Why use pandas.assign rather than simply initialize new column?
The premise on assign
is that it returns:
A new DataFrame with the new columns in addition to all the existing columns.
And also you cannot do anything in-place to change the original dataframe.
The callable must not change input DataFrame (though pandas doesn't check it).
On the other hand df['ln_A'] = np.log(df['A'])
will do things inplace.
So is there a reason I should stop using my old method in favour of
df.assign
?
I think you can try df.assign
but if you do memory intensive stuff, better to work what you did before or operations with inplace=True
.
The difference concerns whether you wish to modify an existing frame, or create a new frame while maintaining the original frame as it was.

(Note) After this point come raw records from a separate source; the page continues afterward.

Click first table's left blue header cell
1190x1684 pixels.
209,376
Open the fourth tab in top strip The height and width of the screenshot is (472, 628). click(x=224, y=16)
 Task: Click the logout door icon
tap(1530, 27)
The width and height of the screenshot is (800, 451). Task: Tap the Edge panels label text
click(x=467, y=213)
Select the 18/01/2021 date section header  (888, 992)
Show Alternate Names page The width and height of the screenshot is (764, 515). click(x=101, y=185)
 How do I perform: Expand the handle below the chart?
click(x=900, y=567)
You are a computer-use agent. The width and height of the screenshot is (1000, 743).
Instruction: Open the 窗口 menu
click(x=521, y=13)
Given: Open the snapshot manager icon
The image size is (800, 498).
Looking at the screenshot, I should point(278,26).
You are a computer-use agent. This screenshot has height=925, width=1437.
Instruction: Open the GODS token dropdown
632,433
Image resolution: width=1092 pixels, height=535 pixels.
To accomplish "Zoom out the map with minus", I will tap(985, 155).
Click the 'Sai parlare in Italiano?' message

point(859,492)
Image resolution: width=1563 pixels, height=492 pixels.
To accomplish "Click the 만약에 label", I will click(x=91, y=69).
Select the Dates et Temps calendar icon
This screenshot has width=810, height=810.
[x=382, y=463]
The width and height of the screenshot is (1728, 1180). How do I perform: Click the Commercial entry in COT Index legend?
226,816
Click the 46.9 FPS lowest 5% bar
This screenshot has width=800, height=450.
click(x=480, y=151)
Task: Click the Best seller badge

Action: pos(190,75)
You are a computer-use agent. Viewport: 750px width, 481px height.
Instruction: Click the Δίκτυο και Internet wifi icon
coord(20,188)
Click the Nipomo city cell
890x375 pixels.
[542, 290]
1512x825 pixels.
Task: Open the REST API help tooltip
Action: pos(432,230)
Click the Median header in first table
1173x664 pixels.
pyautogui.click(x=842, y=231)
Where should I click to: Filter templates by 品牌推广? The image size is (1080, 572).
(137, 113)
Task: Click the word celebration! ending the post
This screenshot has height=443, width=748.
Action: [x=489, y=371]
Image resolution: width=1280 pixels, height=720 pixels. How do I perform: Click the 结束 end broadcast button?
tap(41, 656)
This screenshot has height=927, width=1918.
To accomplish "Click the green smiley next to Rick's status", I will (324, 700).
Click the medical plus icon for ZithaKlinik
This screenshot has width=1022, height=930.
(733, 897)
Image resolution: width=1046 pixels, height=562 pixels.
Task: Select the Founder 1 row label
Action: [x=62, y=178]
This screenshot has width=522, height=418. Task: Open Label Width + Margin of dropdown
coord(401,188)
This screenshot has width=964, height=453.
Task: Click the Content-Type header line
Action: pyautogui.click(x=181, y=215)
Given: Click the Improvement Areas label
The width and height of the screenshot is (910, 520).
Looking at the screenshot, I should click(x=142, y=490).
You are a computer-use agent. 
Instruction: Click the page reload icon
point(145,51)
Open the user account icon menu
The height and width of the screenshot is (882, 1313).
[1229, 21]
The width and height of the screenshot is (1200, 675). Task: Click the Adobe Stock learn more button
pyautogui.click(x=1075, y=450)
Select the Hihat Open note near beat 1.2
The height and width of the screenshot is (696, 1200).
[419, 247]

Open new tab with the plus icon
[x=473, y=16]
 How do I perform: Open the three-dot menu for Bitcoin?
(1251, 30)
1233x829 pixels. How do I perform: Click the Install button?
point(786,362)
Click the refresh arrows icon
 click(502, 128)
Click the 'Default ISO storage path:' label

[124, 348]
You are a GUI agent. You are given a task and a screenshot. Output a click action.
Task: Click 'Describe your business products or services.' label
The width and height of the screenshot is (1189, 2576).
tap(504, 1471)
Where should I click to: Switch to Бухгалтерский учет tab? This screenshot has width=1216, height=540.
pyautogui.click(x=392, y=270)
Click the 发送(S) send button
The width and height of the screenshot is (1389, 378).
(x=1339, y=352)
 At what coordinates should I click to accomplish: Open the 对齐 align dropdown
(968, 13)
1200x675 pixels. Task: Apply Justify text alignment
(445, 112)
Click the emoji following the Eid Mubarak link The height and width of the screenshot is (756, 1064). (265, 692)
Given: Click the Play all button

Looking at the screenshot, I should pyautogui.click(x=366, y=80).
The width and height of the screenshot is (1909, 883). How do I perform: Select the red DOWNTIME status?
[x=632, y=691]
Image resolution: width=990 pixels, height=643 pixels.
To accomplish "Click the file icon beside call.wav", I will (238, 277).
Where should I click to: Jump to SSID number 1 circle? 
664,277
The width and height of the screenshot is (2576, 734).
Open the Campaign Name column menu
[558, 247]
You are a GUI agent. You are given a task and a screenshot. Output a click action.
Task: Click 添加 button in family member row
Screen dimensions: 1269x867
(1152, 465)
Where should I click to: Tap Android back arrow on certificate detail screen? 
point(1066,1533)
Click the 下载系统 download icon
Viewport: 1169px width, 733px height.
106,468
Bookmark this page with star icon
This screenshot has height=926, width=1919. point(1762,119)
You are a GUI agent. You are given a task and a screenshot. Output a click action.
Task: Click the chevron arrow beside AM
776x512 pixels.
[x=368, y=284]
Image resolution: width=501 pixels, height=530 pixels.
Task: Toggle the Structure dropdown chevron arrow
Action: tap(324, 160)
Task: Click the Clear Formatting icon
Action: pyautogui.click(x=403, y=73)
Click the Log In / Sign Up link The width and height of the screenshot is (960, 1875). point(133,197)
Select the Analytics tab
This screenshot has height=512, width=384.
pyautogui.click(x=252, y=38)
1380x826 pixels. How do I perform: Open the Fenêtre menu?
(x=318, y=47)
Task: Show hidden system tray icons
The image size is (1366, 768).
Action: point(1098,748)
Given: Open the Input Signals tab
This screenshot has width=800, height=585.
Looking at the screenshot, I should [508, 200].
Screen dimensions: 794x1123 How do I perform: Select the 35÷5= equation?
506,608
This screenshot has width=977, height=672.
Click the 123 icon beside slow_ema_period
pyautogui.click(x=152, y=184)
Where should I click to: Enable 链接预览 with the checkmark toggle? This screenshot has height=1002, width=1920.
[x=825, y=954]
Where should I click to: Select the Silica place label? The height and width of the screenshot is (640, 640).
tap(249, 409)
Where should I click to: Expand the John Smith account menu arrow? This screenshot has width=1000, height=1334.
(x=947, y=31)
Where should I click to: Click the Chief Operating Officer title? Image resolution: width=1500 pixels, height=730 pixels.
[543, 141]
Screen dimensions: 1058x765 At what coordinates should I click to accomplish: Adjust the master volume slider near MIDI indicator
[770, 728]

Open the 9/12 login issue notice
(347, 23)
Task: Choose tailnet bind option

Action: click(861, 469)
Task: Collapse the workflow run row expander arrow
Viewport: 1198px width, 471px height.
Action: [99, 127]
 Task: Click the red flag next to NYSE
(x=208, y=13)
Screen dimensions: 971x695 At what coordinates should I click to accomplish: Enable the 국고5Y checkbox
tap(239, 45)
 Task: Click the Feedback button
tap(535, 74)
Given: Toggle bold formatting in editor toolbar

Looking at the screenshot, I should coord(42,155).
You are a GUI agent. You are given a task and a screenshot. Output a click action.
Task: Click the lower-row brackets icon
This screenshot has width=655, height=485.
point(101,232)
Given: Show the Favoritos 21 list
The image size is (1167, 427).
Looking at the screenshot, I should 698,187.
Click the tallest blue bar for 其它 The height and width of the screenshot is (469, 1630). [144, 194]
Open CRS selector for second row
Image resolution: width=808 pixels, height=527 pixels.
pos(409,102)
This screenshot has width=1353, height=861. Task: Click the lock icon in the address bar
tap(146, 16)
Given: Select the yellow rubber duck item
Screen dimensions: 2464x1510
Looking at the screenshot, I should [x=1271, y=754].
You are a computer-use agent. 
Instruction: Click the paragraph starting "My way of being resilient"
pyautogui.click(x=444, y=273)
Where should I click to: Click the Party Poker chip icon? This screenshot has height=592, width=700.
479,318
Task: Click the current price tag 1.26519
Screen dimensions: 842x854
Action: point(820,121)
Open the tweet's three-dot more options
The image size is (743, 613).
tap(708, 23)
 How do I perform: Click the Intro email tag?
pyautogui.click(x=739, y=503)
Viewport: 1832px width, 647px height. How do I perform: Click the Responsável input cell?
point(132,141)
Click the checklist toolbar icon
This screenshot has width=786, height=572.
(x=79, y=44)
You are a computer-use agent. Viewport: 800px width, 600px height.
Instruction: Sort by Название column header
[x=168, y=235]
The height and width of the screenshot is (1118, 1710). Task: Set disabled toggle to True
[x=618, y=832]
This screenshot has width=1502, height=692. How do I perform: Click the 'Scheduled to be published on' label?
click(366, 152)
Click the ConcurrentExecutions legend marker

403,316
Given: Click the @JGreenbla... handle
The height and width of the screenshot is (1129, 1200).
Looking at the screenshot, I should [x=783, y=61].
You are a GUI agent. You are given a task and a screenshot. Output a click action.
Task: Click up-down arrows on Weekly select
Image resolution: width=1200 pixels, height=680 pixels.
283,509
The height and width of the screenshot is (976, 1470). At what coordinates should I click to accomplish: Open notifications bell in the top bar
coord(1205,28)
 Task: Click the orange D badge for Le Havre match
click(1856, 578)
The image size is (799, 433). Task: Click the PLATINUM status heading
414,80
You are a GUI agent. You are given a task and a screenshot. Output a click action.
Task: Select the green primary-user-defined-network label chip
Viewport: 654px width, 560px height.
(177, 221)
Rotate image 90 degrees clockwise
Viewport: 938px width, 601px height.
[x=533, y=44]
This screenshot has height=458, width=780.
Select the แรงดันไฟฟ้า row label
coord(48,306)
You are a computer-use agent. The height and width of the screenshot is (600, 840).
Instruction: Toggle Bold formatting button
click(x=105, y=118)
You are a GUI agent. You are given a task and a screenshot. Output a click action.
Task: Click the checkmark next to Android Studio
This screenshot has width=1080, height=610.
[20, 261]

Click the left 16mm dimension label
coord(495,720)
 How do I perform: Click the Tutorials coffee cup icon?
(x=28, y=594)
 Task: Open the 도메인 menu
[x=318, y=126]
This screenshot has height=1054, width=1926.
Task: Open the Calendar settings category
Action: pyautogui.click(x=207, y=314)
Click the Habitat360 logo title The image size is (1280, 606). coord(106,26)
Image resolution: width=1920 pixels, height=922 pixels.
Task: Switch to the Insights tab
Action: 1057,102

In particular, DataFrame.assign
returns you a new object that has a copy of the original data with the requested changes ... the original frame remains unchanged.
In your particular case:
>>> df = DataFrame({'A': range(1, 11), 'B': np.random.randn(10)})
Now suppose you wish to create a new frame in which A
is everywhere 1
without destroying df
. Then you could use .assign
>>> new_df = df.assign(A=1)
If you do not wish to maintain the original values, then clearly df["A"] = 1
will be more appropriate. This also explains the speed difference, by necessity .assign
must copy the data while [...]
does not.